Succession Law in Shia
Shia Law separates heirs into two groups: those who are related by blood (consanguinity) and those who are related by marriage (affinity). Nasab refers to heirs by consanguinity, while Sabab refers to heirs by affinity.
A further classification is made into three categories based on blood ties:
Parents, children, and other lineal descendants are classified as (Class 1).
Grandparents, brothers and sisters, and their descendants are in (Class 2).
Uncles and aunts (both paternal and maternal) and their offspring (Class 3).
There is no distinction between male and female heirs in these three groups, except a male heir will have twice as much as a female heir. In contrast, the Sunni law of inheritance excludes daughters.
There is no preference in Shia Law for the third class of legal heirs because of paternal or maternal ties to the deceased. They shall share in the inheritance regardless of their gender or origin of relationship to the deceased as long as they are at the same degree of relationship.
The partner is never left out of the succession; he or she inherits with the blood relatives closest to them.
Muhammad Muin-Ud-Din And Anr. vs Musammat Jamal Fatima
The Court held in Muhammad Muin-Ud-Din And Anr. vs Musammat Jamal Fatima, 1870, that when a Muslim owner dies, the heir, not the estate, becomes responsible for the debts. It is the heirs themselves who are answerable, and that to the extent of any asset which they may have received, Hobhouse, J. observed. This means that the successors will inherit both the estate and the debt. They may also be ordered by the court to pay the amount to safeguard the creditor’s rights.
Syed Shah Muhammad Kazim and vs. Syed Abi Saghir and others
The heir has to satisfy all debts before taking any share of the assets to his use, the Court stated. Even if the heir is successful in selling the property to a third party, the creditor to whom he owes the loan will have a superior claim to the estate than the person who would have purchased it in good faith.
Rukmani bai V. Bismilla Bia
It was decided that if a person dies with only a single daughter and no residuary, the daughter is entitled to both her portion and the residuary share of the deceased’s property.
Abdul Matin vs Abdul Azeez Gau, AIR 1990
It was held that where one of the two sisters who had inherited their father’s property died leaving only a son and the other died later leaving only her husband, 1/2 of the latter’s property was allotted to her husband and the other 1/2 to her sister’s son as uterine heirs.
Law of Succession in Islamic Law has become wide with time. Now women too have rights in their ancestor’s property. Although an illegitimate child can only inherit from his mother’s property and have no right in father’s property.

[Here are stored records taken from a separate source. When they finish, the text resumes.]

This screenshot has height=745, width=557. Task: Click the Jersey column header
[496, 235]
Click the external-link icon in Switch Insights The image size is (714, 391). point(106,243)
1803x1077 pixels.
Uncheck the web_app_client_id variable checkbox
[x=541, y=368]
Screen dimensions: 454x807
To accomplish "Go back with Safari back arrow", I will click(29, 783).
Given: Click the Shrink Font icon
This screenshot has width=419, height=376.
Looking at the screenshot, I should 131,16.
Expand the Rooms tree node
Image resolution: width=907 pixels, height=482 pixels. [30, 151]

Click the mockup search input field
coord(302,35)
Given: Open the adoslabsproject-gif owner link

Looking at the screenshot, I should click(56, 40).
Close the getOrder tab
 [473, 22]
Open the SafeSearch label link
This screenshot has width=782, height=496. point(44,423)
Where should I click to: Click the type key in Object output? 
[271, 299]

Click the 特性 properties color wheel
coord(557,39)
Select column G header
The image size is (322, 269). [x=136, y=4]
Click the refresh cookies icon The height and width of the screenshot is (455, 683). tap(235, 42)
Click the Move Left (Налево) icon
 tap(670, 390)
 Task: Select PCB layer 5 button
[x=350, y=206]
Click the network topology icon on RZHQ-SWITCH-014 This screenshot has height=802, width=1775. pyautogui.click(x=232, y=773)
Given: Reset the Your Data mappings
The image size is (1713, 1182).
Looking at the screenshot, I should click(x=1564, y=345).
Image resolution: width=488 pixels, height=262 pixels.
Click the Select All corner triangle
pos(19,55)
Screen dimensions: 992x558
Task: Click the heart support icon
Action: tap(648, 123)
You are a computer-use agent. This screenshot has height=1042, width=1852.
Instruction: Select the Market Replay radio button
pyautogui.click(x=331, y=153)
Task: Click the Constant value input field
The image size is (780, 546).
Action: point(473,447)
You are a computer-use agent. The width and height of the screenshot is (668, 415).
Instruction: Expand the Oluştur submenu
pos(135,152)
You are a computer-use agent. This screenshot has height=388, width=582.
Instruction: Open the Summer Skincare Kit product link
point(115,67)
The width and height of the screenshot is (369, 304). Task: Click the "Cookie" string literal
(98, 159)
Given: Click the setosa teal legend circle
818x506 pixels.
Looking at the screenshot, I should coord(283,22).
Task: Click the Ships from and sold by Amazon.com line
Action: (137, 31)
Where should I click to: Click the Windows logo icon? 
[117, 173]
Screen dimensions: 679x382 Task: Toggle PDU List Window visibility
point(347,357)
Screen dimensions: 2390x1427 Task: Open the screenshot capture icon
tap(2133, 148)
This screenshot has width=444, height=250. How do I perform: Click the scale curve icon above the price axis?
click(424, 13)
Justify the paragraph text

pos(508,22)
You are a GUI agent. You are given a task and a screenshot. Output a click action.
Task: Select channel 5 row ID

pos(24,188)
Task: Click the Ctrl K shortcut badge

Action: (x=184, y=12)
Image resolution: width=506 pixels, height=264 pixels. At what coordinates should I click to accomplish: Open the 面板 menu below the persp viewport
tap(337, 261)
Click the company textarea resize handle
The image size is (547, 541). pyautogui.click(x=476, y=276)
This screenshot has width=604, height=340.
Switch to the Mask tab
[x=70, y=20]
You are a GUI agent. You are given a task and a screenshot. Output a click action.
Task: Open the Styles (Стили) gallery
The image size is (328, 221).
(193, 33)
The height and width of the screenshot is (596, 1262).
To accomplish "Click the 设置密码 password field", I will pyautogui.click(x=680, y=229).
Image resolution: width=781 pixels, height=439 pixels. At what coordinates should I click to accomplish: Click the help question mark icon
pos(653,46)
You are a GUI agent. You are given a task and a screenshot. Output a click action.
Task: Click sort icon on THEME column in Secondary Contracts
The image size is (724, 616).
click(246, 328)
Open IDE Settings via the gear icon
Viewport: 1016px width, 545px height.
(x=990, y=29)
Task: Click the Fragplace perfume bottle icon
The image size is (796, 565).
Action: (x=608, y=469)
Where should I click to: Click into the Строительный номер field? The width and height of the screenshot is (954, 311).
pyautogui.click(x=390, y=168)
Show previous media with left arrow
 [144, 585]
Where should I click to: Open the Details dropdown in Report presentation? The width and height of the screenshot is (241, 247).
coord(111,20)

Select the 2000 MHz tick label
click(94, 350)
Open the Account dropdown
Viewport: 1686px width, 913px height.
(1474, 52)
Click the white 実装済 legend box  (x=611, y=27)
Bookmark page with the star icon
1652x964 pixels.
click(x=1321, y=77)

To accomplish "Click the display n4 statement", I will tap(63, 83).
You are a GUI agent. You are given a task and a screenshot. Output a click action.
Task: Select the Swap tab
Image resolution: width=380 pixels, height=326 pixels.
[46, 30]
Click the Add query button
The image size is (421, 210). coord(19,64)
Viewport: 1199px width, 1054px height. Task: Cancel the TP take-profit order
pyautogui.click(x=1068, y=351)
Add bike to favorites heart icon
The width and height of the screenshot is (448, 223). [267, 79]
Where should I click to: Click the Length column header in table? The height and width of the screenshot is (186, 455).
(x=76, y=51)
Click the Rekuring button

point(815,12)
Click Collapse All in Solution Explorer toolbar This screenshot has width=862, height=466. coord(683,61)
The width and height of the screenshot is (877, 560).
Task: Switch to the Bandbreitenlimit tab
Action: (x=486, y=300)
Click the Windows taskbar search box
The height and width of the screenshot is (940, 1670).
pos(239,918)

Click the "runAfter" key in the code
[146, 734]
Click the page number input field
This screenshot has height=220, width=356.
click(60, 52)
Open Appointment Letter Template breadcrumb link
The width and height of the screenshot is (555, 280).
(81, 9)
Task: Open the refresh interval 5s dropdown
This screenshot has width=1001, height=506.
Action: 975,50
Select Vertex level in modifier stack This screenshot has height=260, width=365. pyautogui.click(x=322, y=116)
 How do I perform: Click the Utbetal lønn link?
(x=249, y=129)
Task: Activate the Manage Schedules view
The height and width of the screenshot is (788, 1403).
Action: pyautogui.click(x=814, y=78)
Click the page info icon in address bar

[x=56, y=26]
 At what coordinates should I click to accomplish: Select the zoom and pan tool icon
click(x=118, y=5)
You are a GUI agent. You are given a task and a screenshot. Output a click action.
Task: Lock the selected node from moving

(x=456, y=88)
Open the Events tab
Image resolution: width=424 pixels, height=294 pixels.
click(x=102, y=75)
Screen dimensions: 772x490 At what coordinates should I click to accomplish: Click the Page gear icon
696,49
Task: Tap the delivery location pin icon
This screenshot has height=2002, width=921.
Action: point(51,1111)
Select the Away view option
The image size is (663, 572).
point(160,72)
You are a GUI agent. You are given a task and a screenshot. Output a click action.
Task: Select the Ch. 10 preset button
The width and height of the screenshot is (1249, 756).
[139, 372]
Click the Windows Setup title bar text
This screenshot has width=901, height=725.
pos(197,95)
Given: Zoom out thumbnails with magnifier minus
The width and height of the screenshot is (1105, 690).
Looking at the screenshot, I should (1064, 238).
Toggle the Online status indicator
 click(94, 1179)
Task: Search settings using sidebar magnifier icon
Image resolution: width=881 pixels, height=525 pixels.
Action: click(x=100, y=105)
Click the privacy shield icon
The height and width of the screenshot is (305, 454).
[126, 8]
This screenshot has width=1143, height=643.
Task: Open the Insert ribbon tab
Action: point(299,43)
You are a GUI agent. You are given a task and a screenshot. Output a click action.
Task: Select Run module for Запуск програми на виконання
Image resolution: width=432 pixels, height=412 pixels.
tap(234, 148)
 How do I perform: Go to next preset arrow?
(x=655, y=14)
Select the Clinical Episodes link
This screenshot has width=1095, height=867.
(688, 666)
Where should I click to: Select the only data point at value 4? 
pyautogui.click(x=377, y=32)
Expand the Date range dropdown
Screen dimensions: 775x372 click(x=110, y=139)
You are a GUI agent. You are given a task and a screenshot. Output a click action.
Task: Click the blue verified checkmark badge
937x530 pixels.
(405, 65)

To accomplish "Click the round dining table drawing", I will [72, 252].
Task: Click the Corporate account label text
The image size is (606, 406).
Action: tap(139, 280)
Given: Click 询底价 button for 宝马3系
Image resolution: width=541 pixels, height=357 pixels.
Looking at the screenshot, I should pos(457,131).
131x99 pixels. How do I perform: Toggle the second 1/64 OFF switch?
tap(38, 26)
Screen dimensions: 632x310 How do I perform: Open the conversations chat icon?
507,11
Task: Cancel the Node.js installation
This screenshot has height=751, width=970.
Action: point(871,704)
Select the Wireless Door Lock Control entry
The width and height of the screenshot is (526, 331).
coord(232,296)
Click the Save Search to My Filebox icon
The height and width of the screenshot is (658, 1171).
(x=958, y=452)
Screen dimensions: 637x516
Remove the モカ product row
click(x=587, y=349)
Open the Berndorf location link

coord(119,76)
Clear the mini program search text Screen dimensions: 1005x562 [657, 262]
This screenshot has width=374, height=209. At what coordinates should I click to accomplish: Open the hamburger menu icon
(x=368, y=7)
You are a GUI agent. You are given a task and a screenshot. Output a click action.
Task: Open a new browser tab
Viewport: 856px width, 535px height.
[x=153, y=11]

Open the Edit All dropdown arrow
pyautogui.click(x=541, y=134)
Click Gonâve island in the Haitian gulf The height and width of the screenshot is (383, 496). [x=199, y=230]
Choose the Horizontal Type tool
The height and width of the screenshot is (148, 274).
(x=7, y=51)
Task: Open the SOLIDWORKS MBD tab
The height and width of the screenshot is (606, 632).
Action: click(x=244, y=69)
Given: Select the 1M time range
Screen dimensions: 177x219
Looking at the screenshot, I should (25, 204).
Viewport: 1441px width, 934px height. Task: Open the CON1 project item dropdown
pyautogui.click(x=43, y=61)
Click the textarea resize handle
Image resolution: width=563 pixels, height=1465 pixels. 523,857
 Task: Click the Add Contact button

In India, the succession act for Muslims is made up of several separate laws. People are treated differently depending on whatever sect they belong to. The distinctions between Sunni and Shia inheritance rules have been discussed in this article. Furthermore, the fact that the general principles of Muslim law apply equally to the entire community is crucial. The laws are not written, but they are the consequence of centuries of norms and practices in the Islamic community around the world. Both testate and intestate successions are unique and follow independent inheritance devolution processes.
Is the Indian Succession Act applicable to Muslims?
The Indian Succession Act exclusively applies to Indians. The Muslims are bound by the Indian Succession Act, 1925 in circumstances where the subject matter of property is an immovable property located in the states of West Bengal, Chennai, and Bombay. Only for testamentary succession is this exception made.
Who was the first Caliphates after Mohammed?
1/3 of the estate of the deceased is left for non-blood relatives.
Do illegitimate children have a legal claim to their father’s property?
No, illegitimate children can only inherit from their mother’s property.
Who should become Mohammed’s successor, according to the Shia minority?
Muhammad’s followers argued that Muhammad had named Ali ibn Abi Talib, his cousin, and son-in-law, as the successor at Ghadir Khumm.